_Task to complete_
Could you copy out all of the entries exactly?

[Pixel coordinate grounding data]
= = =

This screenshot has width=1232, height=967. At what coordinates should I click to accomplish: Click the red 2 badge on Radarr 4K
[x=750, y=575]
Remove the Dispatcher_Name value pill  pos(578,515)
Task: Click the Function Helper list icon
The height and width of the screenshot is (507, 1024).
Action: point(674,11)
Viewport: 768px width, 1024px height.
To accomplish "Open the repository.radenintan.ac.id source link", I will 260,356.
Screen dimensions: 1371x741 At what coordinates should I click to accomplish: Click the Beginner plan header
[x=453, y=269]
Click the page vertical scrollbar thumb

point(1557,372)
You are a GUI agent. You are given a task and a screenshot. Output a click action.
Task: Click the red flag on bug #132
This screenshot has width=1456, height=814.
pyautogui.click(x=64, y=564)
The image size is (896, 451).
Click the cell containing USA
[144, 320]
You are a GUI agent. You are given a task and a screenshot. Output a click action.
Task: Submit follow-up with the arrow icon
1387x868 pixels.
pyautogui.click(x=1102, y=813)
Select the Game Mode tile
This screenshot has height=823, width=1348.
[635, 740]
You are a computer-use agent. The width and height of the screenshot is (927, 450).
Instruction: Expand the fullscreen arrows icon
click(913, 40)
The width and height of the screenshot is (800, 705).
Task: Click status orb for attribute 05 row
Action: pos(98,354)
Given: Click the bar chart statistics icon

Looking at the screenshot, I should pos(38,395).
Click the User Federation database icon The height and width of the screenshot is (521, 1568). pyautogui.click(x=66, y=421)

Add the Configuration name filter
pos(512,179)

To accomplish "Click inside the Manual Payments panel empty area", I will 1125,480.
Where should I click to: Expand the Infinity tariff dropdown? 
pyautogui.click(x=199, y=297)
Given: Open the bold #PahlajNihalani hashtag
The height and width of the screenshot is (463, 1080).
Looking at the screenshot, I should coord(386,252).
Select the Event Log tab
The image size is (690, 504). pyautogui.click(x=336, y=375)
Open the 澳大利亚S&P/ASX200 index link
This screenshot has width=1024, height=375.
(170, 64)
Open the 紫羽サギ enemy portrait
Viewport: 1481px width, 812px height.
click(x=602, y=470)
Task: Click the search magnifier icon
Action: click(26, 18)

= = =

_Answer box_
This screenshot has width=1232, height=967. At what coordinates should I click to accomplish: Click the red 2 badge on Radarr 4K
[x=750, y=575]
Remove the Dispatcher_Name value pill  pos(578,515)
Task: Click the Function Helper list icon
The height and width of the screenshot is (507, 1024).
Action: point(674,11)
Viewport: 768px width, 1024px height.
To accomplish "Open the repository.radenintan.ac.id source link", I will 260,356.
Screen dimensions: 1371x741 At what coordinates should I click to accomplish: Click the Beginner plan header
[x=453, y=269]
Click the page vertical scrollbar thumb

point(1557,372)
You are a GUI agent. You are given a task and a screenshot. Output a click action.
Task: Click the red flag on bug #132
This screenshot has width=1456, height=814.
pyautogui.click(x=64, y=564)
The image size is (896, 451).
Click the cell containing USA
[144, 320]
You are a GUI agent. You are given a task and a screenshot. Output a click action.
Task: Submit follow-up with the arrow icon
1387x868 pixels.
pyautogui.click(x=1102, y=813)
Select the Game Mode tile
This screenshot has height=823, width=1348.
[635, 740]
You are a computer-use agent. The width and height of the screenshot is (927, 450).
Instruction: Expand the fullscreen arrows icon
click(913, 40)
The width and height of the screenshot is (800, 705).
Task: Click status orb for attribute 05 row
Action: pos(98,354)
Given: Click the bar chart statistics icon

Looking at the screenshot, I should pos(38,395).
Click the User Federation database icon The height and width of the screenshot is (521, 1568). pyautogui.click(x=66, y=421)

Add the Configuration name filter
pos(512,179)

To accomplish "Click inside the Manual Payments panel empty area", I will 1125,480.
Where should I click to: Expand the Infinity tariff dropdown? 
pyautogui.click(x=199, y=297)
Given: Open the bold #PahlajNihalani hashtag
The height and width of the screenshot is (463, 1080).
Looking at the screenshot, I should coord(386,252).
Select the Event Log tab
The image size is (690, 504). pyautogui.click(x=336, y=375)
Open the 澳大利亚S&P/ASX200 index link
This screenshot has width=1024, height=375.
(170, 64)
Open the 紫羽サギ enemy portrait
Viewport: 1481px width, 812px height.
click(x=602, y=470)
Task: Click the search magnifier icon
Action: click(26, 18)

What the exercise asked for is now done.